• Your task
Return the listing in full. Keep every word as it stands.

• Dataset records

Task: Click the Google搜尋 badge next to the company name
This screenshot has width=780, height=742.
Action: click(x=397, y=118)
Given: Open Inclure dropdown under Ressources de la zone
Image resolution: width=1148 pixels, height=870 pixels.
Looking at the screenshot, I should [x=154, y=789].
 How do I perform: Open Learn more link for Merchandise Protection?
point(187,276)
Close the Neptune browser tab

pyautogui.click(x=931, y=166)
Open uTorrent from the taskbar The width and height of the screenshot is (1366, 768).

• Response to this task
Task: Click the Google搜尋 badge next to the company name
This screenshot has width=780, height=742.
Action: click(x=397, y=118)
Given: Open Inclure dropdown under Ressources de la zone
Image resolution: width=1148 pixels, height=870 pixels.
Looking at the screenshot, I should [x=154, y=789].
 How do I perform: Open Learn more link for Merchandise Protection?
point(187,276)
Close the Neptune browser tab

pyautogui.click(x=931, y=166)
Open uTorrent from the taskbar The width and height of the screenshot is (1366, 768).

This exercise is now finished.